The following are all common scenarios:
- There are no as-built documents for an existing structure. Drawings may have been misplaced or not handed on with a change of ownership.
- The accuracy of as-built construction drawings is unknown.
- Drawings are marked as “Verify-in Field” (VIF).
- Older, historic buildings were often built by craftsmen using traditional construction methods. They used their knowledge to overcome construction difficulties. No records for these buildings are available.
Dimensional verification of drawings is fairly straightforward. For example, a topographic survey or 3D laser scanning will identify dimensional mistakes and variabilities.
But what about the hidden construction detail? How can you determine that without using destructive techniques?
Using GPR to verify construction detail
Ground Penetrating Radar (GPR) can be used to determine or verify construction detail.
GPR detects changes in the sub-surface; therefore, it is not limited to detecting only metallic objects. It offers a rapid means of obtaining subsurface information from a variety of materials used in the construction industry. Examples include concrete, brick, masonry, wood, asphalt and soil. Furthermore, GPR is a non-destructive (NDT) survey method, it makes no noise and emits no odour.

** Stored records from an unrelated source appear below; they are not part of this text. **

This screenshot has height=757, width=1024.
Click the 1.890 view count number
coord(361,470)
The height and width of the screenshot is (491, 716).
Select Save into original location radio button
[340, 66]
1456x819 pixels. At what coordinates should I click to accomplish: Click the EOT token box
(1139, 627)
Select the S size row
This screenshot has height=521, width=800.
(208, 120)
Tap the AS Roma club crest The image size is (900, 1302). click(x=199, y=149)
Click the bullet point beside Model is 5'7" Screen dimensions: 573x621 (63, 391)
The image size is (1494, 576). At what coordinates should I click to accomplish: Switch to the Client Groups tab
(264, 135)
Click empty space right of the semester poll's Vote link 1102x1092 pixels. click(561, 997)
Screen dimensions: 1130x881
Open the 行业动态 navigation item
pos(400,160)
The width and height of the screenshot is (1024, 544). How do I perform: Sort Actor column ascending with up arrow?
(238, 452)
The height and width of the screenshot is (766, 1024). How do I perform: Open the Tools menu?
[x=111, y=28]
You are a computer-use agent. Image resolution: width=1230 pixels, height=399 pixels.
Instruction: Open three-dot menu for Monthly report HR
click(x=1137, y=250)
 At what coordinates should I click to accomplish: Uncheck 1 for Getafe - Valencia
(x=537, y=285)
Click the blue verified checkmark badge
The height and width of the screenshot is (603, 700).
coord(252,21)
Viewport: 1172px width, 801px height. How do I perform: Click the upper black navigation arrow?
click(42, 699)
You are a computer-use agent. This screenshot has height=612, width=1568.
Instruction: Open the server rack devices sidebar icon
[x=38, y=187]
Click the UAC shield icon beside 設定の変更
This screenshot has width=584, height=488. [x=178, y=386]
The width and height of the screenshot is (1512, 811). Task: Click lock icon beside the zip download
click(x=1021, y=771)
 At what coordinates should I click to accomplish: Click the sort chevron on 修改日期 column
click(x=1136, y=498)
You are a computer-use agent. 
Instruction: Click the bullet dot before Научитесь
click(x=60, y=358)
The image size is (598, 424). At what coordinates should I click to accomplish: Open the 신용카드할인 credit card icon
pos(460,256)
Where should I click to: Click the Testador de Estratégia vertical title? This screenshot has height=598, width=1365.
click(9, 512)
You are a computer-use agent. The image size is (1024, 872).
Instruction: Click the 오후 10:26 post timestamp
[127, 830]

It can be used on construction sites or in occupied buildings. Because it is non-intrusive, it is ideal for historic or listed buildings.
The following are just some of the ways GPR can help determine or verify construction detail:
Concrete floor slab surveys
GPR can determine general slab construction detail. Examples include slab thickness, reinforcement distribution and adequate mesh overlap. It can also detect variations in construction detail and determine the position of ground beams and pile caps.
Find out more about concrete floor slab surveys.
Locating Tendon Ducts
GPR has a greater penetration depth and better resolution than many other techniques. Therefore, it is effective in locating tendons and confirming they are positioned as per drawings.
Find out more about locating tendon ducts.
GPR offers excellent rebar mapping and concrete imaging to depths of 400mm (depends on the density of reinforcing steel). It is suitable for scanning smaller areas, such as beams or columns, or large areas, such as floor slabs.
Locating embedded metal in masonry
Buildings are often strengthened using embedded steel. GPR can confirm the presence of structural steel members and determine their location and orientation. It can also detect metal dowels, pins and cramps.
Find out more about locating embedded metal in masonry.
GPR can locate voids beneath slabs, basements and pavements. It can also identify construction elements which incorporate voids such as hollow pot slab construction and hollow-core precast units.
More about void location surveys.
I have never seen as-built drawings showing chimney flue locations. However, architects and engineers often need this information. Are chimney flues present? In which walls? Where do they go?
Find out more about chimney flue location.
GPR detects layer interfaces in construction. It can determine the thickness of slabs, screed, asphalt, brick walls, retaining walls, etc. Variations in thickness and construction can also be detected and mapped.
Find out more about wall and slab thickness measurement surveys.
GPR can determine the plan view geometry of foundations such as pad foundations and pile caps.
Find out more about using GPR to locate and investigate foundations.
The above list includes some of the more popular examples of using GPR to verify construction detail. It is by no means exhaustive.
In the hands of an experienced surveyor, GPR is an efficient and cost-effective method for the determination and verification of construction detail. Most significantly it detects metallic and non-metallic objects and changes in the sub-surface. It also determines depths and thicknesses.
For more information about the GPR surveys we offer, see Ground Penetrating Radar Surveys.
We would love to hear from you. For further information please contact us to discuss your requirements. Above all, find out more about how GPR could help you. If required, we will happily provide a no-obligation quotation.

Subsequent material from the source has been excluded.